Our regular update for those who work in and alongside the planning sector. We aim to keep you and your teams informed of changes in legislation, provide information on important cases, signpost to relevant guidance, and provide our own insights and experience.

The next generation of new towns

The government has received over 100 applications to build large new settlements from across every region in England. These new towns will be of great importance to the government in realising its ambitious housing targets, with each town having the potential to deliver 10,000 homes or more as well as affordable housing, GP surgeries, schools, and public transport.

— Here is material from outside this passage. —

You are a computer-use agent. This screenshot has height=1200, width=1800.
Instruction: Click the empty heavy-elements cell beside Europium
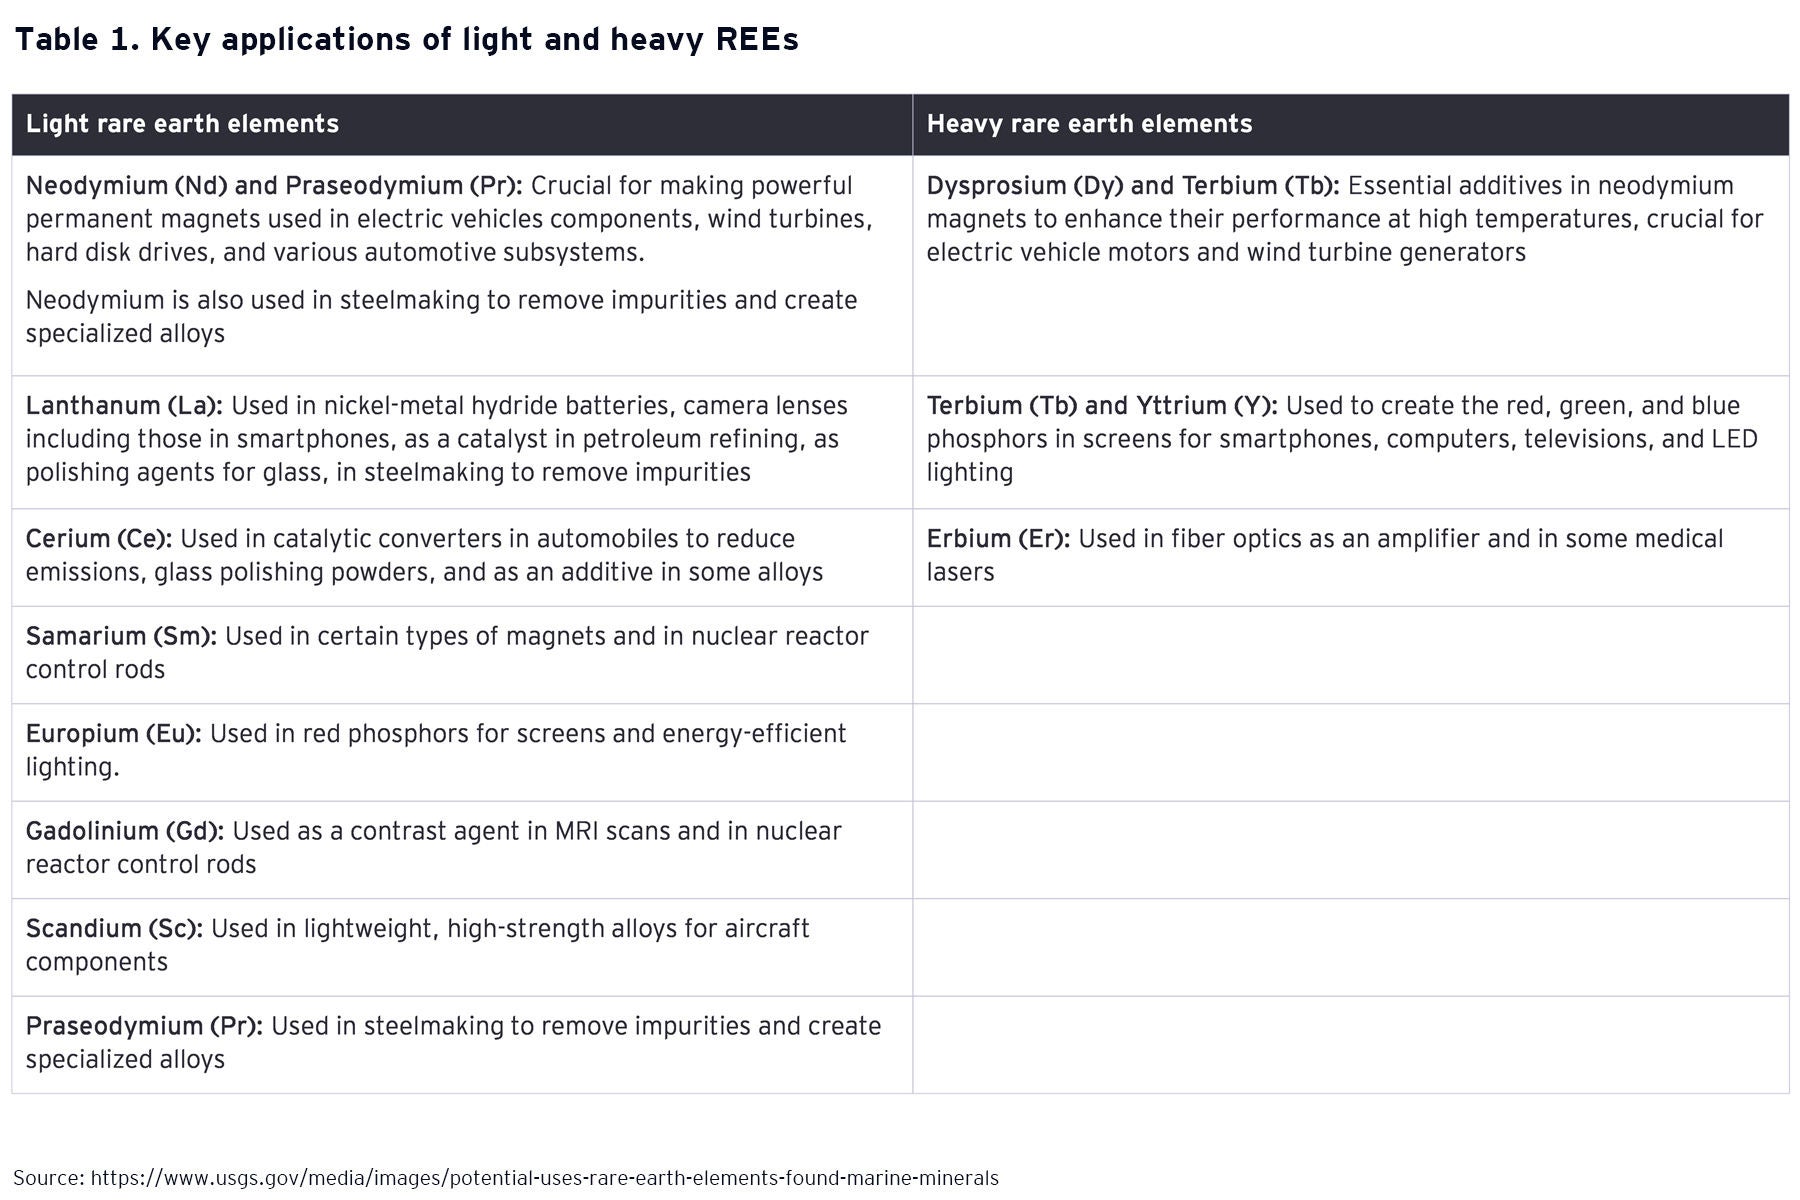[1350, 752]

In September 2024, the Ministry of Housing, Communities and Local Government established the New Towns Taskforce, an independent expert advisory panel created to support the government to deliver the next generation of new towns. The Taskforce is set to deliver a final shortlist of site recommendations this summer. Additionally, in order to allow the government to provide the long-term certainty required by delivery partners over the coming decades (including mitigation of possible constraints), the Taskforce continues to work through priority policy issues, including:

  • The approach to affordable housing, along with tenure mix;
  • Exploring the powers, structures and financial models needed to achieve delivery (including the impact of upcoming reforms);
  • The terms of land acquisition, including contractual arrangements with local leaders and others with a stake in each new town location; and
  • How to define the boundaries of new towns and capture land value – and how this can be done at an early stage.

For more information, please click here and here.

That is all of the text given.